A Variety of Mixed Models
Scheduled Time: Sunday, October 20th, 1:00 pm - 5:00 pm
Intended Audience: Statisticians, analysts, banking and medical statistics researchers
Instructor: David A. Dickey
Abstract:
Mixed models are those with fixed and random effects. In ordinary mixed models, one estimates the fixed effects
using estimated generalized least squares where the variance-covariance matrix of the data is estimated as part of
maximum likelihood or REML (Restricted, or Residual, Maximum Likelihood) algorithm. After reviewing how to distinguish
random from fixed effects, this course will describe the overall methodology and show several examples of its
application including random coefficient models, repeated measures and hierarchical models.
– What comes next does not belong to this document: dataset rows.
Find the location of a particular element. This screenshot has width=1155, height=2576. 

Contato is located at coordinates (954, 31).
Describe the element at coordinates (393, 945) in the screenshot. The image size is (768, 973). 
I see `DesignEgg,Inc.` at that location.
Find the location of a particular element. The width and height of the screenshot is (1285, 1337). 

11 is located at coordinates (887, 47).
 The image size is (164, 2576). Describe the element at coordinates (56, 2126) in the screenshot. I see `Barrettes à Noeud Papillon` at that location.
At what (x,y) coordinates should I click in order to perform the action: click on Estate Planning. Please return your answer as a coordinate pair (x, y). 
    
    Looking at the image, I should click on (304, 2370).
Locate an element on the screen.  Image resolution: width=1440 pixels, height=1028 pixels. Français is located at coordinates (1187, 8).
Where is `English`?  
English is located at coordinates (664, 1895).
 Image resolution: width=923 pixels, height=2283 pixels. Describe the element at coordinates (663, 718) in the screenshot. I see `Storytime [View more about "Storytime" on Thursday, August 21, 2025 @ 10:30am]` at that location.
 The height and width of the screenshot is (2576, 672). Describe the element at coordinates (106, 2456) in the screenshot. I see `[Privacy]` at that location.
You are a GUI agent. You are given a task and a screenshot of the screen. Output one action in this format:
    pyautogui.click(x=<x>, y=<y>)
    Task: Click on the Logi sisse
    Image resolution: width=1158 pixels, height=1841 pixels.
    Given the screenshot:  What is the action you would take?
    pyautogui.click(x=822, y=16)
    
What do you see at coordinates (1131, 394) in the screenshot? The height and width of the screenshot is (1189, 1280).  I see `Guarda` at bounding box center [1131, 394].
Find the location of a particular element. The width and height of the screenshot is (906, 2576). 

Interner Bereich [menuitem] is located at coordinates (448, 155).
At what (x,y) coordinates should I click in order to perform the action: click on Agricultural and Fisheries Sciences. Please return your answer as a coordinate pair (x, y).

A review of nonlinear
models is included and the additional complexities arising from the inclusion of random effects illustrated.
A third type of model, the generalized linear mixed model, is discussed with examples. Such a model arises when the
response is not normally distributed but rather is in the exponential family of distributions. Outstanding examples
of the exponential family are the binomial and Poisson distributions. Emphasis is on concepts, examples, when to
apply each type of model, and how to interpret each.
Instructor Bio:
David A. Dickey is W. N. Reynolds Professor (emeritus) of Statistics at NC State University. He is known for the
Dickey-Fuller test for unit roots in time series. He is a Fellow of the American Statistical Association. He has
spoken at the ASA's JSM, ASQ, and CSP meetings and many times at SAS Global Forum and regional SAS Users' Group
meetings. Dickey has co-authored several books and dozens of papers. He was major advisor to 16 PhD students at
NCSU and served on hundreds of graduate student committees across campus. Dickey is a member of NCSU's Academy of
Outstanding Teachers and Academy of Outstanding Faculty Engaged in Extension. He received the D.D. Mason Faculty
Award in 1986 and 2018 and the Outstanding Extension Service Award in 2007. Dickey was a founding faculty member of
NCSU's Institute for Advanced Analytics, holds an associate appointment in Economics, and is a member of the Financial
Math faculty. He taught at Randolph Macon College and The College of William and Mary in Virginia for 3 years before
earning his PhD in 1976 under Wayne Fuller and spending the next 43 year at NC State.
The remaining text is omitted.